Captain America : First Avenger

30112011

Steve Rogers, frêle et timide, se porte volontaire pour participer à un programme expérimental qui va le transformer en un Super Soldat connu sous le nom de Captain America. Allié à Bucky Barnes et Peggy Carter, il sera confronté à la diabolique organisation HYDRA dirigée par le redoutable Red Skull.

captain america

Est-il fidèle au genre, ou alors déjà désuet et dépassé par ses petits camarades ? Car sous ses airs de films 3D tourné en 2011, Captain America est ce qui ce fait de plus classique. Pas de second degré, n’espérez pas rire, ni même pleurer. C’est le premier degré du super héros à l’état brut. Watchmen, The Dark Knight ou encore X-Men ont pris une telle avance, et le public est en général finalement assez indifférent à la qualité, qu’il ne fallait pas se casser la tête. Captain America, le Pearl Harbor (le film de Bay, pas l’attaque japonaise) des supers héros.

Si vous aimez les relents patriotiques du cinéma des années Reagan, vous n’avez plus qu’à aller vous rhabiller et à manger de la compote light sans sucre.
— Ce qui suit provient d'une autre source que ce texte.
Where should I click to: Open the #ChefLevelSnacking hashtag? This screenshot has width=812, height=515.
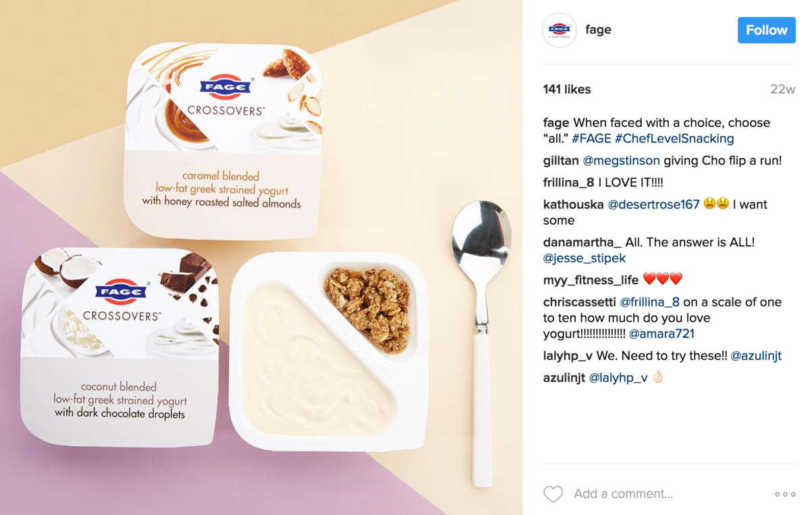[x=674, y=138]
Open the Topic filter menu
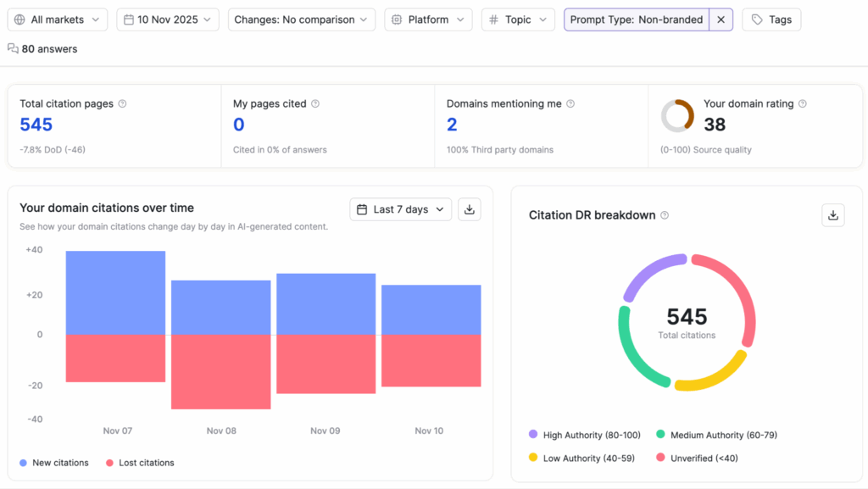 click(518, 19)
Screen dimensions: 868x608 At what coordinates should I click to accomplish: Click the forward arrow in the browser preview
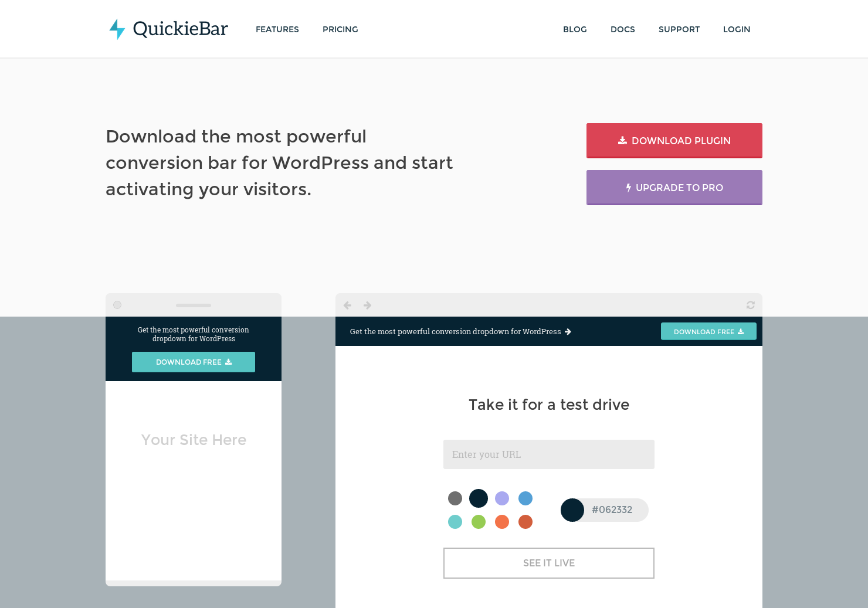coord(367,305)
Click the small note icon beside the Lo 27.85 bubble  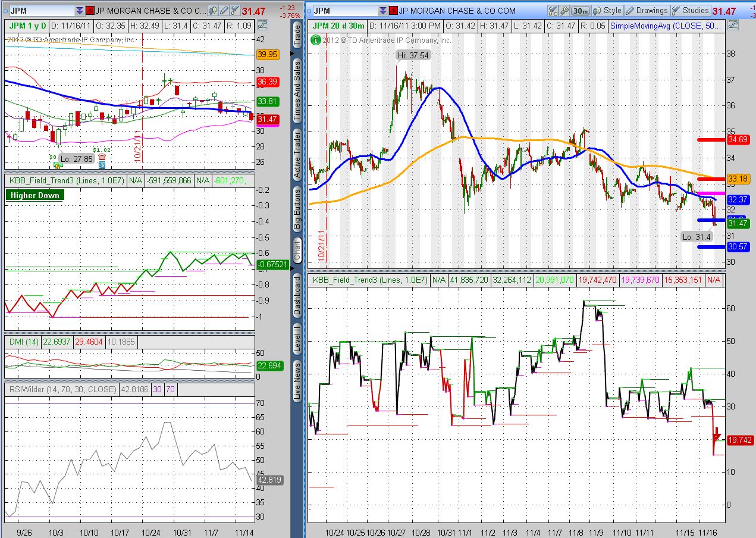[102, 165]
On croyait ce cinéma mort et enterré, simplement remis au gout du jour par des loustics qui le tournaient en dérision, que nenni ! Joe Johnston réalise l’exhumation de l’année. En vrai retour dans les 80′s ! Oui, si vous faites abstraction de cela le film peut se regarder. Vous tacherez également d’oublier que l’histoire repose sur la transformation d’un petit gars maigre et faible en grand blond musclé aux yeux bleus. Pour combattre l’idéologie nazie, il n’y a rien de mieux que de faire la propagande de l’aryen style.

Rien qu’à son nom (Joe Johnston, waow !), on aurait du se douter que ce réalisateur était quelconque (Chérie, j’ai rétréci les gosses, Jumanji, Jurassik Park 3…), l’archétype du bon soldat. Celui qui obéira bien aux ordres et ne déviera pas de l’objectif annoncé, faire un max de blé avant de faire un bon film. Ne pas dévier de la ligne, ne pas apporter la moindre originalité, choisir un acteur sans charisme, bref, l’industrie du cinéma n’a jamais aussi bien porté son nom, pour le pire … est le moins pire. Car le plus effrayant (pour le spectateur mais aussi pour la morale), c’est qu’on arrive à le regarder, non sans ennuie et un voile vaporeux de consternation, mais on y arrive. Le cheeseburger movie award de l’année.

On pensait avoir tout connu avec les supers héros, détrompez-vous, un nouveau concept arrive, le film super moyen avec une maxime des plus simple : no risk, no problem.

valeurdchue.bmp

PS. Les renvoies à Iron Man (cf Anthony Stark) et à je ne sais quel autre Marvel Comics, n’ajoutent que très peu en épaisseur. Les fans seuls jugeront.